Wednesday, April 20, 2011

5 tips for better pasta

Who doesn't love a good bowl of pasta. It's the very reason why Italian restaurants are the most popular in the country. 



Want to bring a fancy and expensive Italian restaurant directly to your own kitchen?

Sure you do, and it's really not that difficult. Cooking pasta isn't that difficult, most people just make a few simple mistakes when cooking pasta. If they would just make some small changes to how they cook it, their pasta would be elevated to the likes of Mario Batali.

Champions of Italian cuisine -- Batali included -- love to talk about these techniques because so many people just make pasta the wrong way. And, by wrong all I really mean is not they way its typically made in Italy. Since the Italians created it, I'm pretty sure they know what they're doing.

Here are the five biggest tips you can use to make your pasta just as good as they do in fancy Italian restaurants. 

Tip 1: Pasta water should taste like the ocean.
The first step is to cook the pasta in properly salted water. Add 1 ½ to 2 Tbsp of salt to your pot of water.  A good rule to remember is that pasta water should taste like the ocean. The salt will season the pasta as it cooks, giving it good flavor that you can't add through a sauce. Since salt changes the boiling temperature of water, it is important to add the salt after the water comes up to a boil. 

Tip 2: Al dente means "to the tooth"
Cook the pasta 2 minutes short of the time written on the package. Remember, pasta is supposed to have some texture. There is supposed to be a bite to it.  Read the back of the package and set your timer two minutes less. Don't worry, you'll cook the pasta more in the sauce later, see step 4. 

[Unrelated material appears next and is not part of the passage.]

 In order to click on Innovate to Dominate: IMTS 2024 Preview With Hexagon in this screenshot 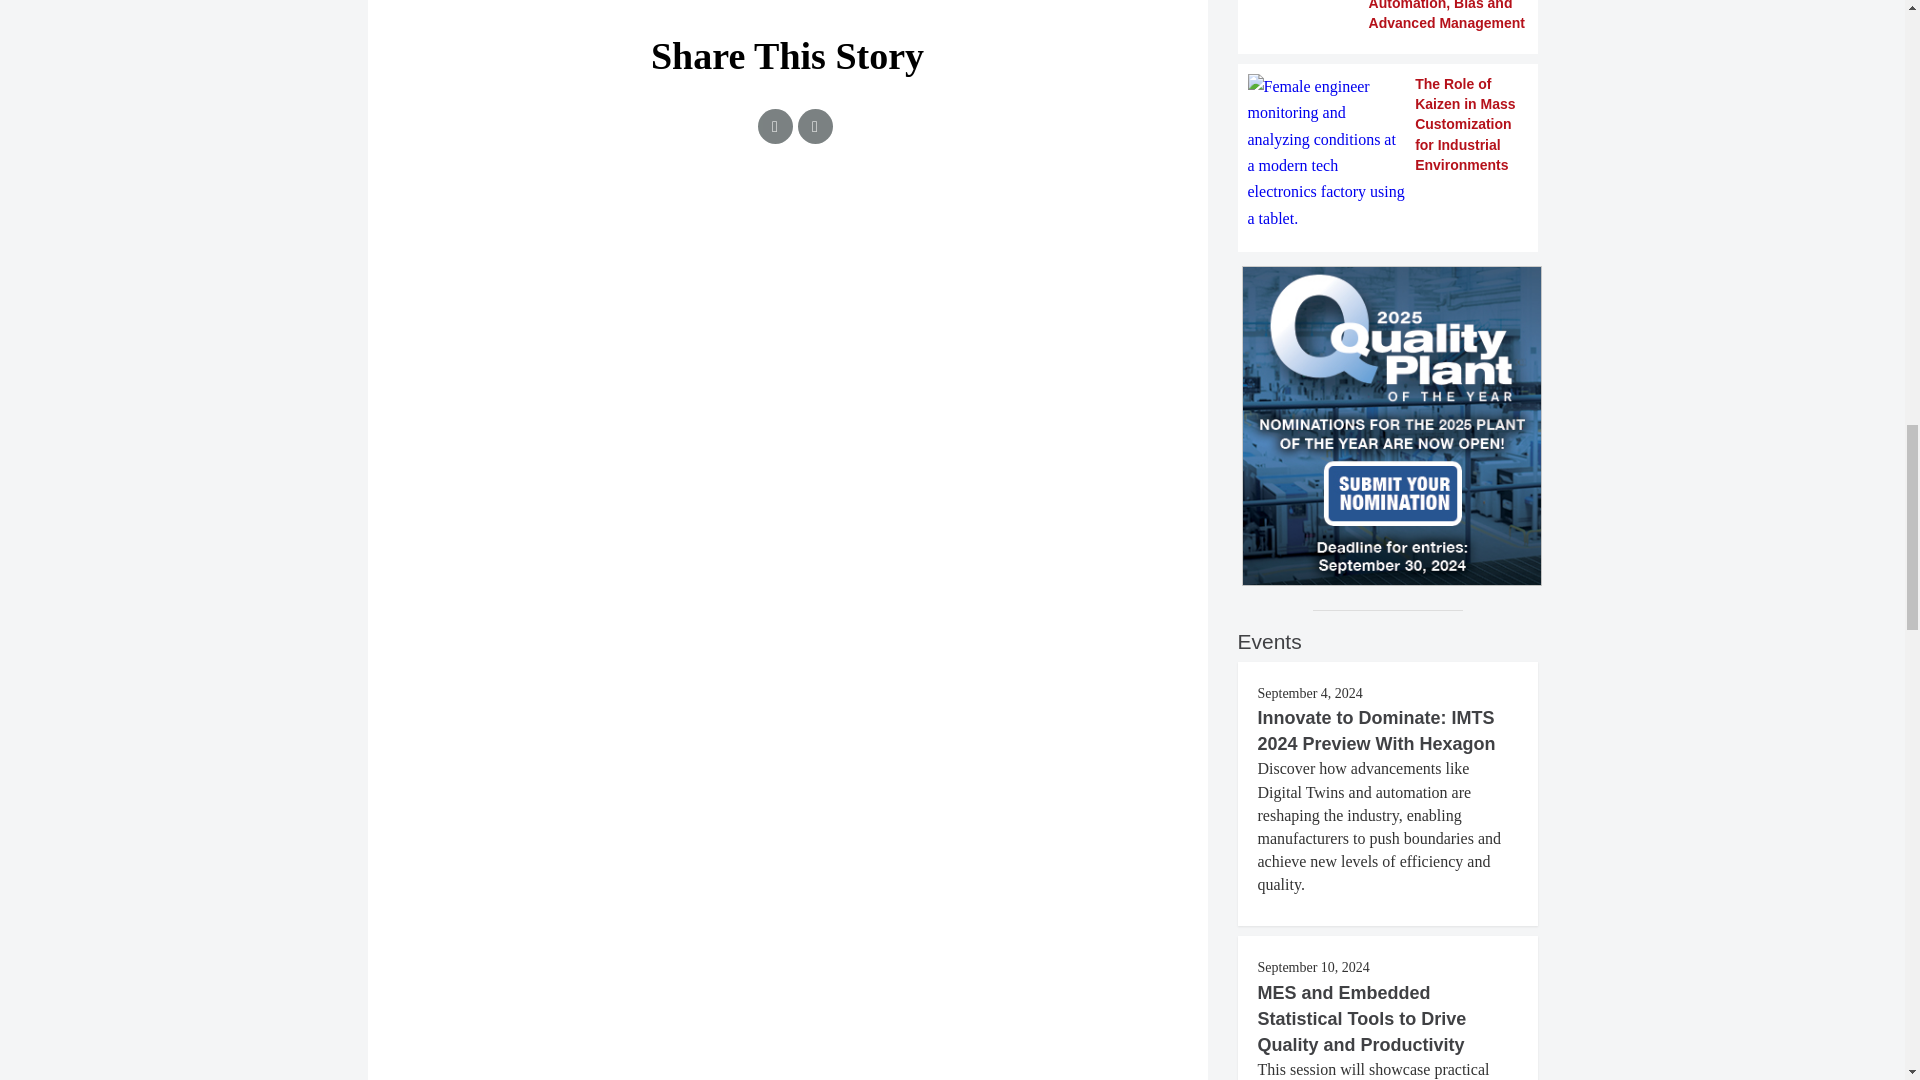, I will do `click(1376, 730)`.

Tip 3: Save the pasta water.
When you drain your pasta make sure you save at least 1 cup of the pasta water. The starches from the pasta get released into the boiling water, and you have this great liquid that is already seasoned. By pouring it down the drain you're just wasting it. Adding some water to a sauce that is too tight will loosen up the sauce, while at the same time the starch in the water will allow it to cling to the pasta better. 

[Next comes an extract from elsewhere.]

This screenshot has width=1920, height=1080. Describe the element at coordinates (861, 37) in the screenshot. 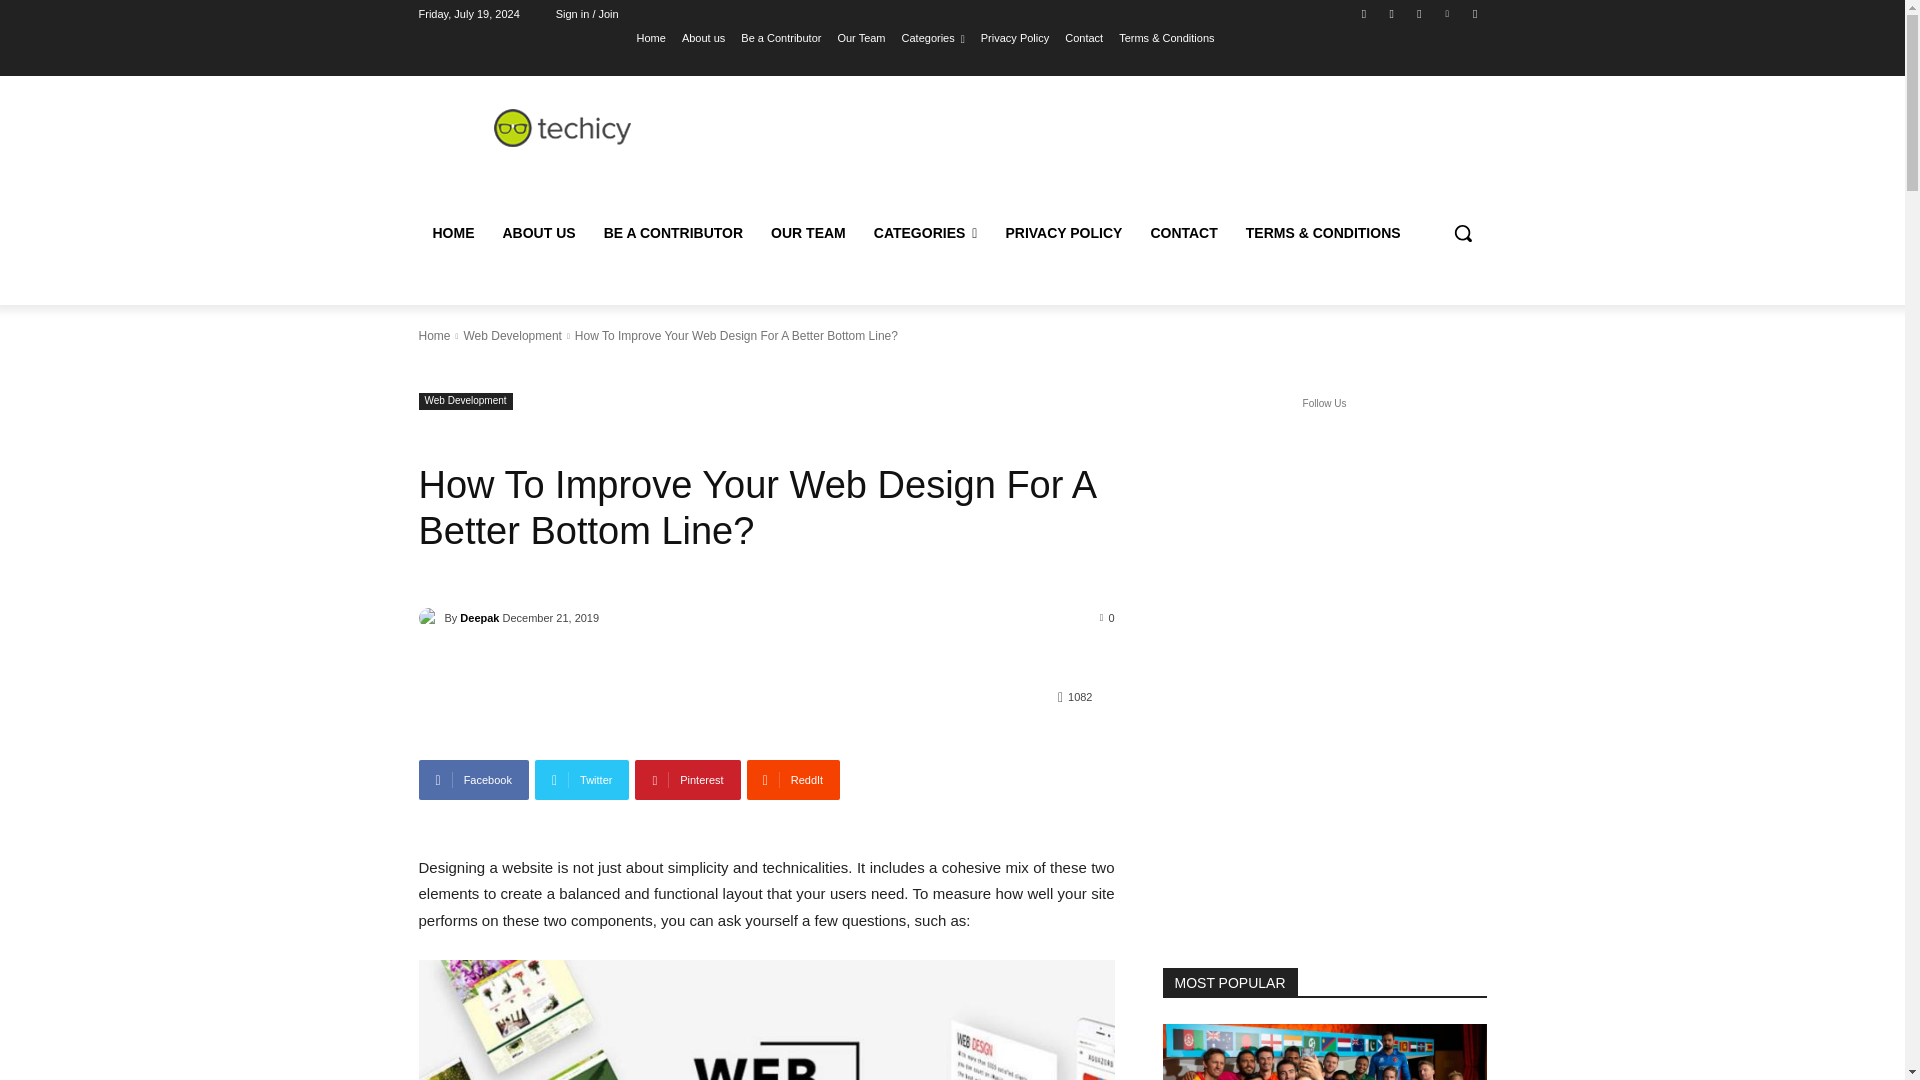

Step 4: Finish cooking the pasta with the sauce in a pan
That classic Olive Garden image -- of sauce poured on top of a bed of spaghetti -- is the wrong way to make a serving of pasta. The biggest secret of restaurants is finishing the pasta with its sauce in a sauté pan. This allows the flavors of the sauce to get incorporated into the pasta.  Cooking the sauce and the pasta together for a couple of minutes allows the sauce to really dress the pasta. Heat the sauce in the pan first, then add the pasta and cook. Toss the pasta and sauce together. Add a little water if you need to loosen the sauce up a bit. 

Step 5: Sauce is a dressing for the pasta, pasta is not a vehicle for sauce
Pasta, cooked al dente, has amazing flavor and texture. This is what made pasta so popular in the first place. Some where down the line, people got sauce crazy. I can understand this, sauce is delicious and easy to indulge in.  But Italian cuisine is all an act of balance. Too much sauce is simply too much. Think of a bowl of pasta like a bowl of salad. You want the sauce to cling to it, to dress it. Just as you don't want a salad with a puddle of dressing, a bowl of pasta should not be drowning in its sauce. 

Depending on how you grew up eating pasta, these rules might seem like completely outrageous. But, give it a try and you'll see that you can make restaurant style pasta from your kitchen.